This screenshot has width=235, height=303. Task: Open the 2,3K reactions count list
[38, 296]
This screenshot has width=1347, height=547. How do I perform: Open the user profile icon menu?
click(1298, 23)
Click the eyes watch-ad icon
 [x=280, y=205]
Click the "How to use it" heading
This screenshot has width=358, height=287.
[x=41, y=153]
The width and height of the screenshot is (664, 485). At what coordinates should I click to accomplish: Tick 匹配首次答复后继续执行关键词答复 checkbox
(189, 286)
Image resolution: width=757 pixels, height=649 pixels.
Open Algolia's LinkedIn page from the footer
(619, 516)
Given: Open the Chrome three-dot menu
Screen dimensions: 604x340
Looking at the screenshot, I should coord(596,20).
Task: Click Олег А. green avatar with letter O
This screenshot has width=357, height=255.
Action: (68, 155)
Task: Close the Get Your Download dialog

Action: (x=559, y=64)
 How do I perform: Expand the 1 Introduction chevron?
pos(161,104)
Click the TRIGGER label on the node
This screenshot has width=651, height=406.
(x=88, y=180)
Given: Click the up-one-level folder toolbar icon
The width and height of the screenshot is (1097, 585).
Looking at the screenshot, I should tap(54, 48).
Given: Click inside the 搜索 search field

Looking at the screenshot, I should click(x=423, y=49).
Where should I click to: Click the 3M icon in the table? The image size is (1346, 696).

What the task requires: Type the whole listing again, unaltered.

Finished task:
This screenshot has width=235, height=303. Task: Open the 2,3K reactions count list
[38, 296]
This screenshot has width=1347, height=547. How do I perform: Open the user profile icon menu?
click(1298, 23)
Click the eyes watch-ad icon
 [x=280, y=205]
Click the "How to use it" heading
This screenshot has width=358, height=287.
[x=41, y=153]
The width and height of the screenshot is (664, 485). At what coordinates should I click to accomplish: Tick 匹配首次答复后继续执行关键词答复 checkbox
(189, 286)
Image resolution: width=757 pixels, height=649 pixels.
Open Algolia's LinkedIn page from the footer
(619, 516)
Given: Open the Chrome three-dot menu
Screen dimensions: 604x340
Looking at the screenshot, I should coord(596,20).
Task: Click Олег А. green avatar with letter O
This screenshot has width=357, height=255.
Action: (68, 155)
Task: Close the Get Your Download dialog

Action: (x=559, y=64)
 How do I perform: Expand the 1 Introduction chevron?
pos(161,104)
Click the TRIGGER label on the node
This screenshot has width=651, height=406.
(x=88, y=180)
Given: Click the up-one-level folder toolbar icon
The width and height of the screenshot is (1097, 585).
Looking at the screenshot, I should tap(54, 48).
Given: Click inside the 搜索 search field

Looking at the screenshot, I should click(x=423, y=49).
Where should I click to: Click the 3M icon in the table? The image size is (1346, 696).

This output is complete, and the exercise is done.